Only if length is known. Which is true now. So it opens the gates to try passwords of specific known length.
For ascii at 95 printable chars you get 0.9894736842. Makes intuitive sense as the "weight" of each digit increases, taking away a digit matters less to the total combos.
Maybe I'll start using one Japanese Kanji to confuse would be hackers! They could spend hours trying to brute force it while wondering why they can't crack my one letter password they saw in my terminal prompt. ;)
In the early days we all shared computers. People would often stand behind you waiting to use it. It might even not have a screen, just a teletype, so there would be a hard copy of everything you entered. We probably didn't have account lockout controls either. Knowing the length of a password (which did not tend to be long) could be a critical bit of info to reduce a brute force attack.
Nowadays, not so much I think. And if you are paranoid about it, you can still set it back to the silent behaviour.
Or, we could just look at the keyboard as they type and gain a lot more information.
In an absolute sense not showing anything is safer. But it never really matters and just acts as a paper cut for all.
Have you ever watched a fast touch typist, someone that does over 100 words per minute? Someone who might be using an keyboard layout that you're not familiar with?

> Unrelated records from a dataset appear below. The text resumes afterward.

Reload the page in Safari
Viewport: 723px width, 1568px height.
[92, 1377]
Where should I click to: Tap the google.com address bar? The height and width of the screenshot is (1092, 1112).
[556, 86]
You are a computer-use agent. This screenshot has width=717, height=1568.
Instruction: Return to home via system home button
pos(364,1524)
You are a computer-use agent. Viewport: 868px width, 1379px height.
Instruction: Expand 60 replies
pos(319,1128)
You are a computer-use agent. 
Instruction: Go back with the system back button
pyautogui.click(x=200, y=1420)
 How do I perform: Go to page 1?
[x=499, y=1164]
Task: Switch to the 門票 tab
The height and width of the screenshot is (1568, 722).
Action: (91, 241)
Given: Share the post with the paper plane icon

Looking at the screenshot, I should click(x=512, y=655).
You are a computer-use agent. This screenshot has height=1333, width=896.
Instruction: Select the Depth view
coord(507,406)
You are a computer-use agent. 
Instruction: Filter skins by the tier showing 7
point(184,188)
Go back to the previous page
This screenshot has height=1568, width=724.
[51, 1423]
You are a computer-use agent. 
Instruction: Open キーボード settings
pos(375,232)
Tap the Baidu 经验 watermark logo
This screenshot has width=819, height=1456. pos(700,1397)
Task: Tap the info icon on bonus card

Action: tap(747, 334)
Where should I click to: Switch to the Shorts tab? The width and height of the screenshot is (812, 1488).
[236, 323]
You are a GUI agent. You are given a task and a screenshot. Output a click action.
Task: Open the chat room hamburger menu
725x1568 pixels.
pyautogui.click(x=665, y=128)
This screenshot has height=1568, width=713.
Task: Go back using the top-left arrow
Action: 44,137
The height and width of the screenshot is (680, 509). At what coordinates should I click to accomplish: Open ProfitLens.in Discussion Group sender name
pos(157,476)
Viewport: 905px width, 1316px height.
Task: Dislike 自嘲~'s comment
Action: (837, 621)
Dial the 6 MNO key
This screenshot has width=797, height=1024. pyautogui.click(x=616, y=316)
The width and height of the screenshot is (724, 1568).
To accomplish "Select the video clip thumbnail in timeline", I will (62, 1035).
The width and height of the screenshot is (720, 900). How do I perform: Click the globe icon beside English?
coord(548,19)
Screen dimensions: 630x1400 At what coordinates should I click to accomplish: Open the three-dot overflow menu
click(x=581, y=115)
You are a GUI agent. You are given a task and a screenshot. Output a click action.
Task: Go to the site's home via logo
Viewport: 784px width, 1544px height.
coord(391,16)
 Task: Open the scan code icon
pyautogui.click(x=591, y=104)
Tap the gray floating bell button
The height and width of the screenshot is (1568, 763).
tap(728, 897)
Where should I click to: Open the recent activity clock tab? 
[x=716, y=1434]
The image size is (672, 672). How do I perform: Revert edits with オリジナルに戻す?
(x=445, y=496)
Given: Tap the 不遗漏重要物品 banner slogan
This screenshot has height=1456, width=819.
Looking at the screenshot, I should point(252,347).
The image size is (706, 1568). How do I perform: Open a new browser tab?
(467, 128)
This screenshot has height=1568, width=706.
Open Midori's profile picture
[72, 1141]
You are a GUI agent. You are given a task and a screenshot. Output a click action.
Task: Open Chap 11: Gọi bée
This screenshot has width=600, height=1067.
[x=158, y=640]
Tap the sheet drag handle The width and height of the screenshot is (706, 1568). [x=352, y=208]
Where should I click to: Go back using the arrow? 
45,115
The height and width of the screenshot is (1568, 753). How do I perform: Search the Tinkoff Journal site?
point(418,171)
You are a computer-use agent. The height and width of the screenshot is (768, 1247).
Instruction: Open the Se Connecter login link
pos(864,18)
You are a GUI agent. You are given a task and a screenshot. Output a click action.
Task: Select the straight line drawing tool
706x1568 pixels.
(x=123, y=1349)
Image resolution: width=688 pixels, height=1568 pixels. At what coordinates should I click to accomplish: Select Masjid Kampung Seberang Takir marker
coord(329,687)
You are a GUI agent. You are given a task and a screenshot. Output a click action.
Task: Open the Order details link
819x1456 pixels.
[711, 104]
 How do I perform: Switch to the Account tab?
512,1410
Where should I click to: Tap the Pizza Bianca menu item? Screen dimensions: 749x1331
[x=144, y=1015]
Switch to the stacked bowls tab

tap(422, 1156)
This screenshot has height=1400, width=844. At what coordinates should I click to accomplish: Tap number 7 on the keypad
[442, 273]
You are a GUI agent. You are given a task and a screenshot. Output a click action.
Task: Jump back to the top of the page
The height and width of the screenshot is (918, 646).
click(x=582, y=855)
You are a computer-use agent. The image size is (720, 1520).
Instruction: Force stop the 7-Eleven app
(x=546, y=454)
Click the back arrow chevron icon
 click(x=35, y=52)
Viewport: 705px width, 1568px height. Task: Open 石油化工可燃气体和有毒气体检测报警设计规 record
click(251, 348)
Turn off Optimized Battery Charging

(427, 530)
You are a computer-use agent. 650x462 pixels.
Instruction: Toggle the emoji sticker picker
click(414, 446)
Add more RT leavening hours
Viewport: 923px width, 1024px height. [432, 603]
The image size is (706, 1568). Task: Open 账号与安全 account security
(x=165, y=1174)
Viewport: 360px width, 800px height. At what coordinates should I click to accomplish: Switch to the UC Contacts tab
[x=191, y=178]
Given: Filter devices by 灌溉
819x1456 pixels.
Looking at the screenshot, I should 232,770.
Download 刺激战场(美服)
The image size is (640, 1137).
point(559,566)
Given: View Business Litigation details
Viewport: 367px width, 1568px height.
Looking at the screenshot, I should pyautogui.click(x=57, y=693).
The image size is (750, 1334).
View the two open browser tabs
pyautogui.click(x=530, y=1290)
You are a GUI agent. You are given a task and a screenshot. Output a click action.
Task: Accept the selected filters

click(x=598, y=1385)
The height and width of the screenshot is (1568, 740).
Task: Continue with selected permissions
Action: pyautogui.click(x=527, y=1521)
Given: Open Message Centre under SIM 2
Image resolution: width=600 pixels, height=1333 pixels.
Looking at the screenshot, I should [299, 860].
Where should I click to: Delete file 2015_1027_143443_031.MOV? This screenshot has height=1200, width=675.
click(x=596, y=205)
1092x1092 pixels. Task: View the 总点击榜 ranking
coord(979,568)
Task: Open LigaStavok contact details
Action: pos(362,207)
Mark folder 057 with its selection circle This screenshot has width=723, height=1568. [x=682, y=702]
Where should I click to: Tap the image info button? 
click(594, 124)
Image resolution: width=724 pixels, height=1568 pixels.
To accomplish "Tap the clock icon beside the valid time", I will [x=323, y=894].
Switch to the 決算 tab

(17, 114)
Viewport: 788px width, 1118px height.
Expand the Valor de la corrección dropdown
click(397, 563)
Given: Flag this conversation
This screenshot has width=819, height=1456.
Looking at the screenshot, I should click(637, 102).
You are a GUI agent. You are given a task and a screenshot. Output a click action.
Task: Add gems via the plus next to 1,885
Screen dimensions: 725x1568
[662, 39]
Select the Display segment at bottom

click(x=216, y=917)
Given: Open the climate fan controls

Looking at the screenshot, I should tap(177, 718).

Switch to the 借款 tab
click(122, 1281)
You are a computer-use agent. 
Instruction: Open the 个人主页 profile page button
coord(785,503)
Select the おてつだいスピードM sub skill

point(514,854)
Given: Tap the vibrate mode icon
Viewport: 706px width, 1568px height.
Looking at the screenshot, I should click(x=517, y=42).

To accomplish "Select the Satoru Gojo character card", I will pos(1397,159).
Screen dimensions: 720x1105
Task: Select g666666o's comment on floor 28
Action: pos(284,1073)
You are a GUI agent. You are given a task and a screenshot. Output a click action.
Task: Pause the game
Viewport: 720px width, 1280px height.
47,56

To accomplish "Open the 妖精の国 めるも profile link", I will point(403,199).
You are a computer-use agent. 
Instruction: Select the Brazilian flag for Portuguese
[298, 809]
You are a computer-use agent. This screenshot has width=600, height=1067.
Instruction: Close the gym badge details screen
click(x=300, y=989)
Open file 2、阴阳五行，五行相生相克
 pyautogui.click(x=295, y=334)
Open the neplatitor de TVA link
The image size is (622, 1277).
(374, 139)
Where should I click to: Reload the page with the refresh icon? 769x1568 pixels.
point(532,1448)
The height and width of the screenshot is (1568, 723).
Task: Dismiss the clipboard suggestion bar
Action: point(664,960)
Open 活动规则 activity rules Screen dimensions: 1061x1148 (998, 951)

When the full password is entered in less than a second it can be very difficult to discern what they typed unless you're actually recording with video.
But sure, if you're watching someone who types with one finger. Yes, I can see that.
Besides, observe that several times and you might get close. Look at the stars several times and learn nothing beyond what you learned the first time.
This whole type of attack hinges on the user using weak passwords with predictable elements in any case.